The Exploring Force of Addie Moore

By Derrick White

“Being an artist is scary. You make things, and then you ask others to look, critique, dissect, and evaluate your work. I have always been drawn to art and I suppose I have always been an artist, as I feel like many humans are, but I didn’t realize or give myself credit until recently,” states local artist, promoter, and innovator Addie Moore. “I have been drawing and making my whole life. Both my parents studied graphic design and instilled an appreciation of the arts in me from an early age,” she continues, adding, “I enjoyed trying different media in high school but never saw myself as an artist. My parents also embedded in me the fear of the starving artist. I decided to study art history because I felt an academic approach would be a road to job security.”

Addie is an illustrator and a ceramic sculptor. Her works tend to have a significant emphasis on line. Her illustrative work is inclined to have straight, hatched, striped, etched effects. These pieces are colorful, layered, and contain elements both recognizable and abstract. “For my illustrative work, I have a dry media studio. I tend to use inks, markers, pens, colored pencil, watercolor pencils, and watercolor, layered in no particular order. For my ceramic work I lean towards light, white, hand building clays,” Addie reveals.

Moore graduated from the University of Texas at Tyler in 2016, where she studied art history and minored in studio arts. She focused her research and internships towards museum education and community involvement in the arts.
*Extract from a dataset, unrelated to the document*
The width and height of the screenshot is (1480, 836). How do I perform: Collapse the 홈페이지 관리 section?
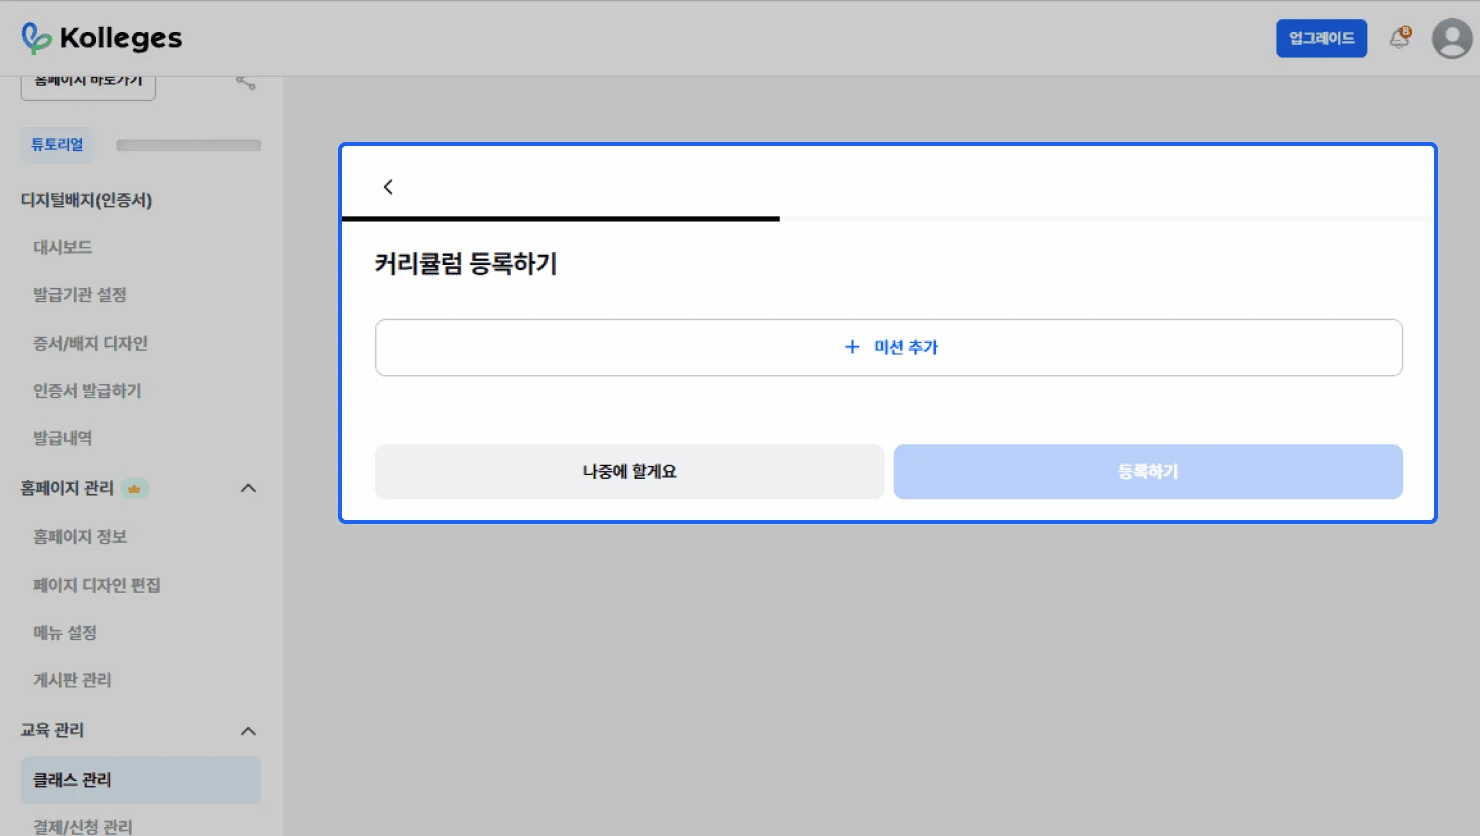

Addie recalls, “I focused primarily on ceramics and drawing during my studies for my minor at UT Tyler. After college, I pursued jobs at non-profits and museums in Northwest Louisiana because they have a growing art scene and I had connections. I was able to land a couple of part-time art teaching jobs at after school programs but soon realized I would need a graduate degree to do anything I wanted to do full-time. I worked in inventory management for a jewelry store for a year before being recommended for my current art teaching job in Tyler. It wasn’t until last year, when Aaron Dunn, local poet, caught a glimpse of my sketchbook and asked me to illustrate his book of poetry, ‘I’m Just Saying’, I felt validated as an artist. I completed his book, started renting my own ceramic studio, and started participating in group shows. I realized how much I had been holding myself back due to fear. I learn every day from my students and I am working to perfect my craft and my practice, but I still fall short all of the time. I also began seeing a need for a unification of the East Texas art scene.”

Addie Moore is a frequent traveler and explorer. She has been able to save, fund, scholarship, and scrimp her way into multiple countries including France, Turkey, Brazil, Argentina, Uruguay, Chile, China, and India. She also loves road tripping across the United States. Moore’s adventurous spirit and tenacity has led to a wonderful new East Texas asset. Look out, Austin: Tyler is cool now.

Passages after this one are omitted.